Ora, è diventato un luogo comune tra gli appassionati di cinema il fatto che Denis Villeneuve sia un regista che non punta sull’aspetto emotivo, e in quanto luogo comune questa affermazione va presa con le pinze. Eppure non riesco a non essere d’accordo, specialmente se guardo alla sua produzione fantascientifica: alla fine, i suoi film più riusciti restano Prisoners e Sicario, dove invece il filtro del thriller fa passare anche l’aspetto più emotivo. In Dune, invece, gli eventi accadono, le fazioni si fronteggiano, gli eserciti si scontrano, ma alla fine l’unico personaggio verso cui ho provato empatia è la povera Chani di Zendaya (un esito voluto o meno? Non saprei, onestamente).
Nelle ultime settimane in rete si sono sprecati i paragoni tra Dune e Star Wars. Inevitabile, tanto più che l’estetica di Dune (il film) è debitrice di Star Wars, a sua volta debitore verso Dune (il libro) per una vagonata di motivi. In uno dei commenti che ho letto si paragonava Dune – Parte due a L’impero colpisce ancora, e ci può stare in quanto secondo capitolo che amplia l’orizzonte del primo. Un altro (letto qui), lo paragonava invece a La vendetta dei Sith, e, be’, insomma. Io credo che le due saghe siano accomunate dall’impianto visivo spettacolare e da alcune tematiche di fondo, ma che abbiano modi parecchio diversi di raccontare le proprie vicende: in un certo senso i film di Villeneuve sono più autoriali, laddove i classici Star Wars (il periodo George Lucas, per intenderci) tendono più al racconto semplice ed emotivamente coinvolgente.

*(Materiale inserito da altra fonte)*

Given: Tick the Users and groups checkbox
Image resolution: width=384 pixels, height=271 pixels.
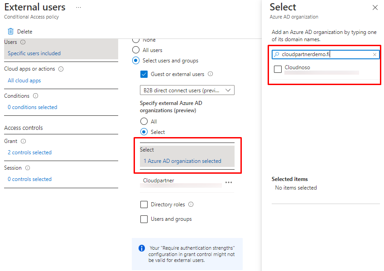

Come al solito questo commento ha preso una deriva eccessivamente negativa. Dune – Parte due è un buon film, e sono contento di averlo visto nel suo habitat naturale, cioè la sala cinematografica. Ma gli manca qualcosa. Mai come in questo caso mi sono trovato d’accordo con la recensione de I 400 calci, di cui riporto questo estratto che rispecchia perfettamente il mio pensiero: Dune – Parte Due NON È UN BRUTTO FILM. Allo stesso tempo, però, riesce nell’impresa di non risultare mai davvero memorabile, di non trascendere oltre il compito molto ben svolto. È l’equivalente di un bravo attore che ha sempre recitato bene, ma che non ha mai avuto quel quid che lo rendesse una star. Ci sono film che hanno quel qualcosa in più che li trasforma in pietre angolari della cultura popolare, “film culto” che restano impressi nella coscienza collettiva: ahimè, temo che Dune 2 non sia tra questi.
🎵 Ascolti
Una rubrica in cui parlo di musica senza avere alcuna competenza.

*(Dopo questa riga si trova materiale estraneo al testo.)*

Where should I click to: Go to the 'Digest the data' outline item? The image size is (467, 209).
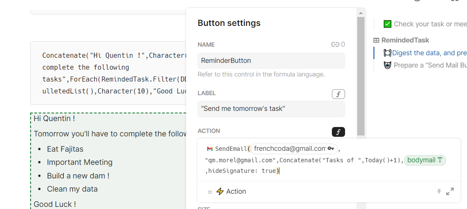429,53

Non sono più fantascienza, ma a volte gli algoritmi delle piattaforme di streaming mi sembrano ancora usciti dal futuro. Ma d’altra parte io mi stupivo anche quando la riproduzione casuale di Windows Media Player mi faceva uscire la canzone giusta al momento giusto.
Qualche giorno fa nella Home del mio YouTube è spuntato un videoclip che non avevo mai visto, di un gruppo mai sentito prima. Mi ha attirato l’immagine di anteprima, i primi accordi mi hanno fatto restare, il resto della canzone mi ha conquistato. Alla fine l’ho ascoltata in loop per qualche giorno. Si chiama Blue Jeans & White T-Shirts, è cantata dai Gaslight Anthem ed è un omaggio a Bruce Springsteen (e non al Nino D’Angelo di ‘Nu Jeans e ‘na maglietta).
Ho scoperto poi che i Gaslight Anthem avevano avuto un discreto successo tra la metà degli anni 2000 e la metà degli anni 2010, per poi sciogliersi e tornare insieme l’anno scorso. Blue Jeans & White T-Shirts è una autocover di un pezzo di qualche anno fa, inserita all’interno dell’EP History Books – Short Stories appena uscito. Ecco, così vi ho risparmiato anche il giro su Wikipedia.
Questo mese niente link, ho avuto poco tempo persino per leggere articoli online. Ci risentiamo tra trenta giorni o giù di lì.